* Work order *
Reproduce the stretch of the extract on lithium extraction and materials research from "Confronting climate change" through "to promote sustainability.".

* Extract provided *
Eventually, Liu hopes this process can be applied to the world’s most abundant natural resource. Seawater contains billions of tons of lithium, by far the largest source available, but it’s also present in very low concentrations, just 0.2 parts per million. A new material to pull lithium from seawater would have to be highly selective and remain stable in salt water for a long time. Once perfected, these new materials and processes can also be used to separate uranium and rare elements from other sources, which will be critical for building renewable energy infrastructure like solar panels and wind turbines.

“That’s the material challenge, but if we can solve that moving on from there is much easier,” Liu said. “Seawater is the ultimate goal, and once we can do that the other sources with higher concentrations of lithium and other elements will be less challenging.”

Training the next generation

Confronting climate change is a global challenge that will extend long past the careers of these researchers and their peers. Future generations of scientists and engineers will be forced to reckon with its effects in nearly every aspect of their work and develop new skills to account for sustainability. The University of Chicago, its affiliated national labs, and network of partners are launching new programs to train the next generation of researchers on this front. For example, in 2020, UChicago received a five-year, $3 million NSF Research Traineeship grant to support a joint program with Argonne that will train 150 students in integrating molecular engineering with artificial intelligence to promote sustainability.

New initiatives like this join other longstanding federally funded programs and partnerships that form a foundation for materials research. The Department of Energy-supported Midwest Integrated Center for Computational Materials (MICCoM), headquartered at Argonne, develops and disseminates interoperable computational tools that enable the community to simulate and predict properties of functional materials for energy conversion. The Center for Hierarchical Materials Design (CHIMAD), a partnership with Argonne and Northwestern University funded by the National Institute of Standards and Technology, also seeks to develop innovative materials through the use of state-of-the-art computational methods and artificial intelligence tools.

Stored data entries

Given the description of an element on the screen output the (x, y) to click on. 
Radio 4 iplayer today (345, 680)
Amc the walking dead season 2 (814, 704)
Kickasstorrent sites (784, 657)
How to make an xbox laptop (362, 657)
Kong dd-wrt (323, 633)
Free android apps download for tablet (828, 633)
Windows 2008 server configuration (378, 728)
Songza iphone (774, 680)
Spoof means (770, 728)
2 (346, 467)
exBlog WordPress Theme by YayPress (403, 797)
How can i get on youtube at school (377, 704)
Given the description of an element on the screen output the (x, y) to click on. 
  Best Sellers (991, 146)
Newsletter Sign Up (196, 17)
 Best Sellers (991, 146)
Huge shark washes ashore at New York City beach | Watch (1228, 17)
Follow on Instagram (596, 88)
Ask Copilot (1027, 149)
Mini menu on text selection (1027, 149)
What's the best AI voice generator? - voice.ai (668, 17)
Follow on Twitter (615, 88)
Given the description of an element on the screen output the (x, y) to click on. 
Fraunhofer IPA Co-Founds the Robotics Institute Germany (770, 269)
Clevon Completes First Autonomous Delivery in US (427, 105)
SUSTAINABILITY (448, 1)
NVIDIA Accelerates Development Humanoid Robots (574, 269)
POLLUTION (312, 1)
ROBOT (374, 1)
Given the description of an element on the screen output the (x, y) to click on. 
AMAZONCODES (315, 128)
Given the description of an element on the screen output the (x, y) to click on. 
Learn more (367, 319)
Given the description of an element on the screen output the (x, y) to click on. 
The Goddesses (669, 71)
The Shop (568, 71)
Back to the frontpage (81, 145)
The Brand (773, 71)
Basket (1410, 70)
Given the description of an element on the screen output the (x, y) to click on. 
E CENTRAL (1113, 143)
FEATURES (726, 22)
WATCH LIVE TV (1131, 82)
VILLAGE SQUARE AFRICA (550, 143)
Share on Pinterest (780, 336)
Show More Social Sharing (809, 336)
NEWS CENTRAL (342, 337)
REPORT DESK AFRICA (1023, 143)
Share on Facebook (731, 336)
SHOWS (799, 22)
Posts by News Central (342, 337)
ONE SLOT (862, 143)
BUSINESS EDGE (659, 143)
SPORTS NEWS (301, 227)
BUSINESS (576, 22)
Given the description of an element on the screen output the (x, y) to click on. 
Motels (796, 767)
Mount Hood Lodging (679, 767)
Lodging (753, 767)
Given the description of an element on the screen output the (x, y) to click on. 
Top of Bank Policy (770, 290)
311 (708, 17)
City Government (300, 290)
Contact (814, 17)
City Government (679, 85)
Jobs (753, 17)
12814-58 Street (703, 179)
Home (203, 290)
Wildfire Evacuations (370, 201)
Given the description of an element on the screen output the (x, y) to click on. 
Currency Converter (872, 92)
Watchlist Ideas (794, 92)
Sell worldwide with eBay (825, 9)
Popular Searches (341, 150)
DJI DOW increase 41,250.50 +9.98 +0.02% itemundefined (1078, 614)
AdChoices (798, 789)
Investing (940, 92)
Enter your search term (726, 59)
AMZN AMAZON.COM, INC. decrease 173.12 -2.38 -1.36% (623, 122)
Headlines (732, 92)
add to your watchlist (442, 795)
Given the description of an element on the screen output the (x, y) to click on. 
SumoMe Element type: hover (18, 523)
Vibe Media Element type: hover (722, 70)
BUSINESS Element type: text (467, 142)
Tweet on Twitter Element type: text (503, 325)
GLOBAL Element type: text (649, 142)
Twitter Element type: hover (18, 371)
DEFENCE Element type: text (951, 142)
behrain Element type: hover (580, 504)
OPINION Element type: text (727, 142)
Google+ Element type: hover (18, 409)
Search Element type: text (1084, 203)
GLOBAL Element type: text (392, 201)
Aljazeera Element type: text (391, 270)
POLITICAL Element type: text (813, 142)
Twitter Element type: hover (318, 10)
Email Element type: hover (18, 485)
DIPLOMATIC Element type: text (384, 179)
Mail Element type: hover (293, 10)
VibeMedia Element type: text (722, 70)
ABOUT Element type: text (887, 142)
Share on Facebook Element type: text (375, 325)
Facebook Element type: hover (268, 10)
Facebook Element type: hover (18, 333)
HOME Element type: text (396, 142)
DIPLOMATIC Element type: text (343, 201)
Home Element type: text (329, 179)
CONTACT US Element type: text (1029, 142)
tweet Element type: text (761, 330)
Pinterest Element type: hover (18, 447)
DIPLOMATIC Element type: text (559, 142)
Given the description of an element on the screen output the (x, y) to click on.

* Problem solution *
Confronting climate change is a global challenge that will extend long past the careers of these researchers and their peers. Future generations of scientists and engineers will be forced to reckon with its effects in nearly every aspect of their work and develop new skills to account for sustainability. The University of Chicago, its affiliated national labs, and network of partners are launching new programs to train the next generation of researchers on this front. For example, in 2020, UChicago received a five-year, $3 million NSF Research Traineeship grant to support a joint program with Argonne that will train 150 students in integrating molecular engineering with artificial intelligence to promote sustainability.